Mantener actividades con nuestra pareja

Las Navidades son un buen momento para hacer alguna actividad a solas con nuestra pareja, como tomar un café o merendar, momentos en los que seamos capaces de identificar a esas personas o situaciones que suelen provocar desavenencias en nuestra relación. También es importante determinar entre ambos cuánto tiempo y cuánto dinero vamos a invertir en las fiestas. Habrá familiares con los que se pueda pasar todo el día y otros con los que una merienda sea suficiente. “Un par de horitas para repartir buenos deseos es definitivamente más eficaz que una jornada completa cargada de buenas intenciones pero en la que se acabe sustituyendo el mazapán por el paracetamol, el omeprazol o el lexatín”, considera Mila.

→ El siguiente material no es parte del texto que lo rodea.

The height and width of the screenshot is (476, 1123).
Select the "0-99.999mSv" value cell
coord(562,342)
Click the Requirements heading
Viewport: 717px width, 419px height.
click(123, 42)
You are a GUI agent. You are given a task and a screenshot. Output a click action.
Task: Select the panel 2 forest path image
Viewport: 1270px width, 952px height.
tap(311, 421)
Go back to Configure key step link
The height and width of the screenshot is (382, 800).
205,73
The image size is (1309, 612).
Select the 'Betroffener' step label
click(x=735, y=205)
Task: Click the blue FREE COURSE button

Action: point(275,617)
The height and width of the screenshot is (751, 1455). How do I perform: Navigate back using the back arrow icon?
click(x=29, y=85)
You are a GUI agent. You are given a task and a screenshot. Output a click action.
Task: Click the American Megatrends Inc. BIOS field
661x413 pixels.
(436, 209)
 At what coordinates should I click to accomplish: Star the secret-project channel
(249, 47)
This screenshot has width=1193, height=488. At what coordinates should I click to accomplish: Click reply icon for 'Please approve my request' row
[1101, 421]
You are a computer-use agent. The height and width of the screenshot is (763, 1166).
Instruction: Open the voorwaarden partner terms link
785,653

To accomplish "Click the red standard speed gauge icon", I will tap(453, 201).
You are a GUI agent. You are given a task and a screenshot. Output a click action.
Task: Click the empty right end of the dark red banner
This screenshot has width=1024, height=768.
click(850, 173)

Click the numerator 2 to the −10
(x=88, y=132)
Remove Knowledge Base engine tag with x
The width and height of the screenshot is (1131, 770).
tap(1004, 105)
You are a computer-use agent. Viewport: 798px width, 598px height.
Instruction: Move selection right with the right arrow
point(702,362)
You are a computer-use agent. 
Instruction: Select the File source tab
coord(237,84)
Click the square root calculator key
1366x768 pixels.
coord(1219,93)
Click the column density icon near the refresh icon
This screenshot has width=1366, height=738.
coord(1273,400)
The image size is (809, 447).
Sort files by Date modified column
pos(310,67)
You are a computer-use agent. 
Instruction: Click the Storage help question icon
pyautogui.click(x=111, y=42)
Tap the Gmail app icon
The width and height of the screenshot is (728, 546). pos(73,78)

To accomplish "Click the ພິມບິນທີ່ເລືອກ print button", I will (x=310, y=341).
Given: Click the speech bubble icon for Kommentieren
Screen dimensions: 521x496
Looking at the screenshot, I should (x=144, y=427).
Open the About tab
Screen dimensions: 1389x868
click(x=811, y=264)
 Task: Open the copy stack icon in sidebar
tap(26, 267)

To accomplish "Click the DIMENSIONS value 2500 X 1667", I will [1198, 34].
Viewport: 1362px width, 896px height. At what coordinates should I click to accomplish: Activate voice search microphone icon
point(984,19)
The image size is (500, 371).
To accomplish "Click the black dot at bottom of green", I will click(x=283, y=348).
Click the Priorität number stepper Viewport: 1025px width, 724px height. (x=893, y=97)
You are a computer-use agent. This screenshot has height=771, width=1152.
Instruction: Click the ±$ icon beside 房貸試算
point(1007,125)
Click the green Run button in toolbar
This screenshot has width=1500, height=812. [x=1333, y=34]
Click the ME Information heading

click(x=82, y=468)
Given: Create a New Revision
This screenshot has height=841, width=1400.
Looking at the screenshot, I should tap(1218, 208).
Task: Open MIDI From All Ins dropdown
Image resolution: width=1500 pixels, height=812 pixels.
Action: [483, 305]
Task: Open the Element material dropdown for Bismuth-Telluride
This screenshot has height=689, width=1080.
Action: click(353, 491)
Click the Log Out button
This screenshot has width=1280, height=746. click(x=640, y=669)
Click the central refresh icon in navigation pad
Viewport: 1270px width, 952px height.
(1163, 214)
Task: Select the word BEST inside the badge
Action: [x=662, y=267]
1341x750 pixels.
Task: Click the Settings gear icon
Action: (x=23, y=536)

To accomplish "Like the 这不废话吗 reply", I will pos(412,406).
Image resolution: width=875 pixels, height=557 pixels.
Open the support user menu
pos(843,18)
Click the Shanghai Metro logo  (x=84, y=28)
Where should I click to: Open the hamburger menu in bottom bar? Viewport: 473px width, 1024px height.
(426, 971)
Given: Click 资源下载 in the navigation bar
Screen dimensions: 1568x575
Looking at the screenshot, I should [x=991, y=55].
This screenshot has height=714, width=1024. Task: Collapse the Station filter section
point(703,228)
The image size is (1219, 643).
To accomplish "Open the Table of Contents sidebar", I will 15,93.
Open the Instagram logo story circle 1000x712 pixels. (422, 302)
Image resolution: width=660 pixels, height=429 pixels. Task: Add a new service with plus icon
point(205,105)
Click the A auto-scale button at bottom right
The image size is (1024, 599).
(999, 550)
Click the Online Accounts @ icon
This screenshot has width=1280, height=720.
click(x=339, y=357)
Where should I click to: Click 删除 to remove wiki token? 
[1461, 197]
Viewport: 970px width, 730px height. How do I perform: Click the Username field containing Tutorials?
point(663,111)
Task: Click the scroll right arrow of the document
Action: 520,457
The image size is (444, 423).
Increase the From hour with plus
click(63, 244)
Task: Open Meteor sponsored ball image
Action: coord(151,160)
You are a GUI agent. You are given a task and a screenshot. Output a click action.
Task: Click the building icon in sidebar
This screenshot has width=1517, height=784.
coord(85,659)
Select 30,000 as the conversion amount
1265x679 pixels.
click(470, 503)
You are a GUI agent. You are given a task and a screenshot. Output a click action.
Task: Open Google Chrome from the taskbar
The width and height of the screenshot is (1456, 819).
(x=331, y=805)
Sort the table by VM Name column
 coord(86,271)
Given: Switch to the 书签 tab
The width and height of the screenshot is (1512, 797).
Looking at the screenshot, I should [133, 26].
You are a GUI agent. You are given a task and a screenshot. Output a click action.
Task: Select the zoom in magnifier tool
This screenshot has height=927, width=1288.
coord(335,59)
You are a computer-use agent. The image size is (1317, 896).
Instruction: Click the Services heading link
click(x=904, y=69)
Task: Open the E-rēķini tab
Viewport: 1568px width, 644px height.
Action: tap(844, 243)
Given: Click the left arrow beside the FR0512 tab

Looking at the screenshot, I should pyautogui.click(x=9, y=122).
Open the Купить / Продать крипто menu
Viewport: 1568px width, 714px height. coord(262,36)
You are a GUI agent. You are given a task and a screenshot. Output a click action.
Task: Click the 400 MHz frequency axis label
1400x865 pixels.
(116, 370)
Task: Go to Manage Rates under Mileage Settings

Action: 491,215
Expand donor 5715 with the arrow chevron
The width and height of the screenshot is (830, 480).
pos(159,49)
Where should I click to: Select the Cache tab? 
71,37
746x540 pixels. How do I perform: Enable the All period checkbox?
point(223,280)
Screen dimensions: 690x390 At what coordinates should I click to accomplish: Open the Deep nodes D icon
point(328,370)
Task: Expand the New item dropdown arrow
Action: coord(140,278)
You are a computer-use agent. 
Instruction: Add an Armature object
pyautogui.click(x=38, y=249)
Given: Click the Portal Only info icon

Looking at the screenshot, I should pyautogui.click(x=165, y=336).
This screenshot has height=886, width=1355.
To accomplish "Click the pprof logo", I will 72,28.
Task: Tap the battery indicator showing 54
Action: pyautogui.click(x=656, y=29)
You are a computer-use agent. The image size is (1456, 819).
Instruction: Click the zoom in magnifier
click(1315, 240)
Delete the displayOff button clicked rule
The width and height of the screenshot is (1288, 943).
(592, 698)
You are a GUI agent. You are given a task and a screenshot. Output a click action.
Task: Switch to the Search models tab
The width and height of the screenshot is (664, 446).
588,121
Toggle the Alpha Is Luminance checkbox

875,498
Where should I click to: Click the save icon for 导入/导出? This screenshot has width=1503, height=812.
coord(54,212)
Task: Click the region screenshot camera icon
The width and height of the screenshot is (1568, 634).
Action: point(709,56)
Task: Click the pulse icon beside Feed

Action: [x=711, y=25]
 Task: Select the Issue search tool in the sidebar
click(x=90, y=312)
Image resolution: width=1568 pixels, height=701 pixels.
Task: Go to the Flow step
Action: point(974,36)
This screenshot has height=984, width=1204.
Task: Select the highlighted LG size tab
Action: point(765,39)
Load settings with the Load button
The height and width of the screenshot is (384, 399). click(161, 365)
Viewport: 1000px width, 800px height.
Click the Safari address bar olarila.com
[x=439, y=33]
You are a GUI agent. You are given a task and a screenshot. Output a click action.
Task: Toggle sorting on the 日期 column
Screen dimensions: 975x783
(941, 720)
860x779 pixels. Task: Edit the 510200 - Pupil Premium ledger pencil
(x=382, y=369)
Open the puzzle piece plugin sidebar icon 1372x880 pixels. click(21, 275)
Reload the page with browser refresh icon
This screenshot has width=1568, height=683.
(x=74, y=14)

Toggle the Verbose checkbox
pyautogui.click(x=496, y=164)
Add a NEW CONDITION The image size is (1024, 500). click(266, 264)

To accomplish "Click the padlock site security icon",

También es importante tener en cuenta que las fiestas no pueden transcurrir de la misma manera que cuando éramos personas sin compromisos y de menor edad. Si ya existe nuestro propio núcleo familiar, es posible que “papá y mamá” seamos nosotros y no nuestros padres.

Afortunadamente, existen muchos momentos de celebración: la cena de Nochebuena, la comida de Navidad, la cena de Nochevieja, la comida de Año nuevo y el día de Reyes. Si es posible, se pueden repartir entre las dos familias; a veces habrá que hacerlo en años alternativos, dejando momentos que sean exclusivamente para la pareja, al menos en los días no festivos. Es necesario para la relación que la pareja sienta que tiene momentos exclusivos para ella y que puede dedicarse en la intimidad todos esos bonitos detalles a los que invitan estos días.

Por supuesto, en algunos casos, habrá que ceder por ambas partes, pero la paz y la felicidad, en buena parte, dependen de cada uno: Tengamos la fiesta en paz.